▶ **Exercício proposto a**
Responda com base no texto sobre Sarkozy:
(i) O que ele sugere para os territórios ocupados pela Rússia?
(ii) Que região, segundo ele, se tornou o maior eixo estratégico?
(iii) Quantos habitantes a África terá em menos de 30 anos?

=== Texto para leitura ===

O ex-presidente francês também julga ilusório qualquer retorno de territórios ocupados pela Rússia, desde a Crimeia a Donbass. Nos dois casos, Sarkozy sugere realização de referendos.
Em geral, Sarkozy acredita que o mundo "está face a uma crise de civilização, a uma mudança completa de paradigma e que assistimos à um deslocamento do eixo de nosso planeta. [...] Nós, os europeus, éramos o centro do mundo. Não somos mais. A Ásia se tornou o eixo estratégico maior. Nós éramos dominantes. Estamos em vias de ser dominados [...]".
"Todo o Ocidente, ou seja, pelo essencial os Estados Unidos e a Europa, representa hoje um pouco mais de 800 milhões de habitantes. O que isso pesa face à Asia que conta 4,5 bilhões de habitantes? [...] E se amanhã o eixo do mundo deveria mudar mais uma vez, sua aposta é que isso beneficiará a África, que em menos de 30 anos terá 2,5 bilhões de habitantes comparado a 1,3 bilhão hoje. De todos os desafios do planeta, o desafio demográfico é sem dúvida o mais perigoso", complementou o ex-presidente francês.

===

▶ **Exercício proposto b**
Nos registros, copie tudo desde a linha que contém "Choose the factoryevents" até a linha que contém "(x=514, y=11)", substituindo "radio button" por "checkbox" e mantendo o resto igual.

=== Registros da tarefa ===

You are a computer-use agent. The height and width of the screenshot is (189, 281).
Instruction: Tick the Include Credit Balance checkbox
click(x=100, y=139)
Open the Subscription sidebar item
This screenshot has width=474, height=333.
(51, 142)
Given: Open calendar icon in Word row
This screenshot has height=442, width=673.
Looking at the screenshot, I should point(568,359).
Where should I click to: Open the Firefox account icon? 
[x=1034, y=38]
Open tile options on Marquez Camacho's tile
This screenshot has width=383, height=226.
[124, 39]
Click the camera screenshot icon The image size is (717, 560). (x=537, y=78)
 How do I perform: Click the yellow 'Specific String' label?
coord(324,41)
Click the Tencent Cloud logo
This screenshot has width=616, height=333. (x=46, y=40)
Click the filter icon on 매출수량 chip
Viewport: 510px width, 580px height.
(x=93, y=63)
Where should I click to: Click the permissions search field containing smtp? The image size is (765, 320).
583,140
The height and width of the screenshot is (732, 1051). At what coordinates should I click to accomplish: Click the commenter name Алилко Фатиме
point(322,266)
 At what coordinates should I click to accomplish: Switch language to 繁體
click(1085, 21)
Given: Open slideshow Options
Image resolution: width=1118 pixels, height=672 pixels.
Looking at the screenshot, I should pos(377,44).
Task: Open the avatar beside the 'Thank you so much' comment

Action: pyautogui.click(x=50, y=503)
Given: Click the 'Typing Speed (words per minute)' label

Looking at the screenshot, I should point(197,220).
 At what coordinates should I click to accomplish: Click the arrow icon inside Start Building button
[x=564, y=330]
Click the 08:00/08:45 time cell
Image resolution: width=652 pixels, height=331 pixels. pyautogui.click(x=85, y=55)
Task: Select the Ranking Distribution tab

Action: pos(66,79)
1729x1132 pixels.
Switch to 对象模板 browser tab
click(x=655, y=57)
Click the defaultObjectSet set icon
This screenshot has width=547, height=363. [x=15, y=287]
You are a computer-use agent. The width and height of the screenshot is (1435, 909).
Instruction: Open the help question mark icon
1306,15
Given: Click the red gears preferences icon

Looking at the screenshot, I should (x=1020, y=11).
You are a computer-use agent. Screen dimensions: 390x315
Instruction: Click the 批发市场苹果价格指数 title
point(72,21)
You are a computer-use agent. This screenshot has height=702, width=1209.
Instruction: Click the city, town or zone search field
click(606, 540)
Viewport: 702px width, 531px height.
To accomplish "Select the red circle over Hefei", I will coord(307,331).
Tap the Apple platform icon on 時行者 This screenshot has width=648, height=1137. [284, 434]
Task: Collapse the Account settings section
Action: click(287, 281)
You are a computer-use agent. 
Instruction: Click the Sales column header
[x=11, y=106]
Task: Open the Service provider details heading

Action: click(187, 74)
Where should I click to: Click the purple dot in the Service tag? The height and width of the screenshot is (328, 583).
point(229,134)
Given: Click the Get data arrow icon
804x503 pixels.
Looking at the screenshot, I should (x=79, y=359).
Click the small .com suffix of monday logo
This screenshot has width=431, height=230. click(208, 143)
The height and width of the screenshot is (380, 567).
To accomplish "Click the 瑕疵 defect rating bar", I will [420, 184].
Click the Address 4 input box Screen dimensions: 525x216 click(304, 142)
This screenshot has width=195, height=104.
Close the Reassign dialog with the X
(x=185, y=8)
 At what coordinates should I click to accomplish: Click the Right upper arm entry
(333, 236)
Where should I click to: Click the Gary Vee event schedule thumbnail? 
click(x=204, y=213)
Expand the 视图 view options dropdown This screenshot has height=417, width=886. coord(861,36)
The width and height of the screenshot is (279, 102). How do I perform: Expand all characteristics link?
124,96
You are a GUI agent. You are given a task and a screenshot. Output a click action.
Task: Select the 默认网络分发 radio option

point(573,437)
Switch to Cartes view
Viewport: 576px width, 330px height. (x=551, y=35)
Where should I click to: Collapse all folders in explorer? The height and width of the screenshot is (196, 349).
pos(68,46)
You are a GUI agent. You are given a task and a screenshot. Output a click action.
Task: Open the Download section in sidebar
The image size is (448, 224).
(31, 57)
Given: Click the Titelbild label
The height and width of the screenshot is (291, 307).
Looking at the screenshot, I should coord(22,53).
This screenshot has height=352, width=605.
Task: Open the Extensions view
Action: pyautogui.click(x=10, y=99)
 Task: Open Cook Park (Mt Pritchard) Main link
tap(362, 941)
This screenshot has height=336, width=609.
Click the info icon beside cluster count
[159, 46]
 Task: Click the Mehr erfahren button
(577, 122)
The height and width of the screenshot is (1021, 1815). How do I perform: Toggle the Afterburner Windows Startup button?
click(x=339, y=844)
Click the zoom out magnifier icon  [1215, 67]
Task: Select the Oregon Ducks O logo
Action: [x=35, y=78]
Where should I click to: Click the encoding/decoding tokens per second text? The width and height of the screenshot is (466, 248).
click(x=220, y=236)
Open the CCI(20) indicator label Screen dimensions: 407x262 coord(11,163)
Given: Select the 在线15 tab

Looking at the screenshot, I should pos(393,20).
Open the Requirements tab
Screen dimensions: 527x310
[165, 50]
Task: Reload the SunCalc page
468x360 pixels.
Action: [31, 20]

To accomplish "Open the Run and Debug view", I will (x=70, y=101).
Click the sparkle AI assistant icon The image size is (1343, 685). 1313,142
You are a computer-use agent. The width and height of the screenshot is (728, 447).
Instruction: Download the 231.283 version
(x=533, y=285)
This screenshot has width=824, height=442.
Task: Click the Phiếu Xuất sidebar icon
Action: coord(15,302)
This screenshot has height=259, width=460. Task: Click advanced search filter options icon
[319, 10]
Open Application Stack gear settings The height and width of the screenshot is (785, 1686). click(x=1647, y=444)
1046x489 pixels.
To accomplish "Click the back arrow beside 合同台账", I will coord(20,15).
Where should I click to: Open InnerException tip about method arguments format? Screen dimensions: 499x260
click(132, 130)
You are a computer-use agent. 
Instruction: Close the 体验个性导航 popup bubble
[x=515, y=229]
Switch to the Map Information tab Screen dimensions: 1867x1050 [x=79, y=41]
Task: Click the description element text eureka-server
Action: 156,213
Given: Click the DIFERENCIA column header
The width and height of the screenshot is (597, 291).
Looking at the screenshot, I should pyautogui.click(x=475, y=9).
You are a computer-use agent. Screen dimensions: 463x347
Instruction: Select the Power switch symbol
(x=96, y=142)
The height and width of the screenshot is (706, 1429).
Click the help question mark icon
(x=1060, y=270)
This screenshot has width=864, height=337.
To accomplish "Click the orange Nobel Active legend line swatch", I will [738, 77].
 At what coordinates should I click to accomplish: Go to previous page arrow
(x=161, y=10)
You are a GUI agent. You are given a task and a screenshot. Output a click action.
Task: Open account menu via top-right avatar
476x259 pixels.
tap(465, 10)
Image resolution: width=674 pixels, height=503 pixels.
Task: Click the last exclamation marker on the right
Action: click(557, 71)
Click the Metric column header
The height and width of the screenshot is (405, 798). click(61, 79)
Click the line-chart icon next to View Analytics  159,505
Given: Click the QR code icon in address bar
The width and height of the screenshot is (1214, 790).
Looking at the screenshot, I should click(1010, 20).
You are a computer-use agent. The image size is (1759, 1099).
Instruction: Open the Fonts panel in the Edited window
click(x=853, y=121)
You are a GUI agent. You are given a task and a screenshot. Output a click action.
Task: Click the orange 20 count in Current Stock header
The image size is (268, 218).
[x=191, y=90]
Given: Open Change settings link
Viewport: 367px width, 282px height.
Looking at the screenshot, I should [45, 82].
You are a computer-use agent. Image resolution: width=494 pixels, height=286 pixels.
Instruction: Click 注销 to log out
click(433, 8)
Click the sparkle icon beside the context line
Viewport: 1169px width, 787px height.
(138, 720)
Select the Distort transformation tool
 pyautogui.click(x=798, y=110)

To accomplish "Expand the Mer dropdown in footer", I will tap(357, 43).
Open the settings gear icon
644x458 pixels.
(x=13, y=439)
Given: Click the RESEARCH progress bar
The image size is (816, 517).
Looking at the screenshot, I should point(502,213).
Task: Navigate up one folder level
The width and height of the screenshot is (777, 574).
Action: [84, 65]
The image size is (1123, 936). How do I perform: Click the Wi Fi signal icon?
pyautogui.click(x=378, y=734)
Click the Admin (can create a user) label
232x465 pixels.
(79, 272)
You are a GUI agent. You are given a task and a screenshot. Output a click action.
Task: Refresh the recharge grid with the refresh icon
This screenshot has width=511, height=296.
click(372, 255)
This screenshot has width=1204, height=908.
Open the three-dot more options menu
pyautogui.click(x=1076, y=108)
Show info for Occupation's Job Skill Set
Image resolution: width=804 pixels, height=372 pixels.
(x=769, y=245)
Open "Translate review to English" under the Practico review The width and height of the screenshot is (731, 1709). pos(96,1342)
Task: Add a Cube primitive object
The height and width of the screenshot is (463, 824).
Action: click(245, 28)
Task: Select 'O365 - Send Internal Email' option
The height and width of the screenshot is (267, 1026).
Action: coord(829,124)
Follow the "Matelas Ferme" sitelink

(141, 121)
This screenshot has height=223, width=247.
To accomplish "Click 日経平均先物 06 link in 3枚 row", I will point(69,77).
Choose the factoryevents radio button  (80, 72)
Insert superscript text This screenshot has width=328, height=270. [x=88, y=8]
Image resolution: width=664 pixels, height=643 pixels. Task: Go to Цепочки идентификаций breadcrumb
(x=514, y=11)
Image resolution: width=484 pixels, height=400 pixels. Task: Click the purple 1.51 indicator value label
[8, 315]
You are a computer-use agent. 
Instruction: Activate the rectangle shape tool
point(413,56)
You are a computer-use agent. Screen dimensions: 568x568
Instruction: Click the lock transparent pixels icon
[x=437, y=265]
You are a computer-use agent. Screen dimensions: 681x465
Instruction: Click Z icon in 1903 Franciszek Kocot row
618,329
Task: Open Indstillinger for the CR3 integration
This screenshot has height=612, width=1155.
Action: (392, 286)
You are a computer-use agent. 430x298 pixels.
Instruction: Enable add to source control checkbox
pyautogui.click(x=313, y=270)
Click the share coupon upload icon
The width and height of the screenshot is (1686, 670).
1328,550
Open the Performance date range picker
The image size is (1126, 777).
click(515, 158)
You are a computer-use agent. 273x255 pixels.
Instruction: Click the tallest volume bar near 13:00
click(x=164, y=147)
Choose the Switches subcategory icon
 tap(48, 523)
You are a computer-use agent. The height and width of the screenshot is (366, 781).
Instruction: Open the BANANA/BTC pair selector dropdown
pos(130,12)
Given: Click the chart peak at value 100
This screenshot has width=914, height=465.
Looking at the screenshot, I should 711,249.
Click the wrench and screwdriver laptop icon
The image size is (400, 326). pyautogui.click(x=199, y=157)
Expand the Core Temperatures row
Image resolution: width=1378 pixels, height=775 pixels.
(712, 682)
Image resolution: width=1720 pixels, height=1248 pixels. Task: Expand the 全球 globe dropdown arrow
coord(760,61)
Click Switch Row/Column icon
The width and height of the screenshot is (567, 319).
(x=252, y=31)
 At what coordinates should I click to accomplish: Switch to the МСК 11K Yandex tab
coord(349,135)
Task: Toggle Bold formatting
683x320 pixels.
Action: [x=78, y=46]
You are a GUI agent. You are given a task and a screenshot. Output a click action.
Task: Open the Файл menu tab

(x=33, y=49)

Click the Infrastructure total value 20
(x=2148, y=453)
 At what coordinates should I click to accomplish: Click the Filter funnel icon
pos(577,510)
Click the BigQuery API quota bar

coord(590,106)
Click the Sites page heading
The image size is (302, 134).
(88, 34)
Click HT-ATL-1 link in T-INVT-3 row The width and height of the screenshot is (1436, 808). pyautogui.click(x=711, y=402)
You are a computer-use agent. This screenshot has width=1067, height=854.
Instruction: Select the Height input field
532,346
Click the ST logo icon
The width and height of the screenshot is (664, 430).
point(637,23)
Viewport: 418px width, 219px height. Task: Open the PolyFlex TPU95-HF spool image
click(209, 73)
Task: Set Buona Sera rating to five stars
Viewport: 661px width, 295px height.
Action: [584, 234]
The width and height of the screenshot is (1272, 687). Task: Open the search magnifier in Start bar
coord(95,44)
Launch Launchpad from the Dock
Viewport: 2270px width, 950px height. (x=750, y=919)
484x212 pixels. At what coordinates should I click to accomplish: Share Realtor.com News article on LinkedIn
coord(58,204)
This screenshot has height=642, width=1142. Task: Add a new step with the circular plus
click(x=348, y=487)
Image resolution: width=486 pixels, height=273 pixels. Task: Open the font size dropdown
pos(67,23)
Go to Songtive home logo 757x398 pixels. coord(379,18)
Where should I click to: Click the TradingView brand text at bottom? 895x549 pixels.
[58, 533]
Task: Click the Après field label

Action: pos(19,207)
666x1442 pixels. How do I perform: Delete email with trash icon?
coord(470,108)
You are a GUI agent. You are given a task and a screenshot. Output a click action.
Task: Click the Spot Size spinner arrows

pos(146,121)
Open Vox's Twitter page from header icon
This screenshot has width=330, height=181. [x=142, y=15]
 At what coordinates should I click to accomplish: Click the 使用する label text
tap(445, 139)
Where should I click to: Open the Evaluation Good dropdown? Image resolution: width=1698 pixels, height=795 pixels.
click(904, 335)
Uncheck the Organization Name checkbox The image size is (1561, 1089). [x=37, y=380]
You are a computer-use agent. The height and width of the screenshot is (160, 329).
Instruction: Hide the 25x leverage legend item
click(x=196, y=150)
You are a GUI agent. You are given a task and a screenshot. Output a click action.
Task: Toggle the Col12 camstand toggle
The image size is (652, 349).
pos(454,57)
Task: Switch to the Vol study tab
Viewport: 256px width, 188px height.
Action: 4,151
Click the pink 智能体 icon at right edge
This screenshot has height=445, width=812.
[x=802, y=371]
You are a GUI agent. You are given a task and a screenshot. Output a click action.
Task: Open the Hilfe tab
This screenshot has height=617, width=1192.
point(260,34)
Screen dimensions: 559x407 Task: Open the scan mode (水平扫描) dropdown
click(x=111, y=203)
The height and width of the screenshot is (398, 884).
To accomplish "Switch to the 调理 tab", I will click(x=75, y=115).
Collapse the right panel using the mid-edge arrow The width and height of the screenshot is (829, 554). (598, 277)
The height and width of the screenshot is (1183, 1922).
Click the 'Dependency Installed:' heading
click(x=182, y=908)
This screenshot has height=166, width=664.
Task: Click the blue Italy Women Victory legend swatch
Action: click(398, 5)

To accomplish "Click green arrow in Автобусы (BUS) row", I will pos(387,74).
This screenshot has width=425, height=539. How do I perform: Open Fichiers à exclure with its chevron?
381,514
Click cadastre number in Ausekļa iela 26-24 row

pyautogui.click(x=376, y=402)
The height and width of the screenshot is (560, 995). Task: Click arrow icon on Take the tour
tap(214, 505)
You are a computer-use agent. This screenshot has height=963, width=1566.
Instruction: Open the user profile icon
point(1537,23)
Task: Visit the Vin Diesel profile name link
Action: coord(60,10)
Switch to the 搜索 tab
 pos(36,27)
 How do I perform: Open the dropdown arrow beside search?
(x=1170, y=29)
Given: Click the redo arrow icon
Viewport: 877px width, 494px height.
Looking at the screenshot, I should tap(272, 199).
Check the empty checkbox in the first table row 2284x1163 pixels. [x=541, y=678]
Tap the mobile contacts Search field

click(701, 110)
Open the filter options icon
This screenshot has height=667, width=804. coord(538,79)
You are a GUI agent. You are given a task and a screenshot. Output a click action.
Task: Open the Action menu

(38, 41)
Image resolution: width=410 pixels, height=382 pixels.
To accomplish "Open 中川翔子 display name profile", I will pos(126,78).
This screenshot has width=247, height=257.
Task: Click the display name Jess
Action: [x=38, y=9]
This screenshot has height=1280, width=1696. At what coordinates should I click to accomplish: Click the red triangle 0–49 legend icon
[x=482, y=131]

===

▶ **Resposta escrita a**
(i) A realização de referendos.
(ii) A Ásia.
(iii) 2,5 bilhões de habitantes.

▶ **Resposta escrita b**
Choose the factoryevents checkbox  (80, 72)
Insert superscript text This screenshot has width=328, height=270. [x=88, y=8]
Image resolution: width=664 pixels, height=643 pixels. Task: Go to Цепочки идентификаций breadcrumb
(x=514, y=11)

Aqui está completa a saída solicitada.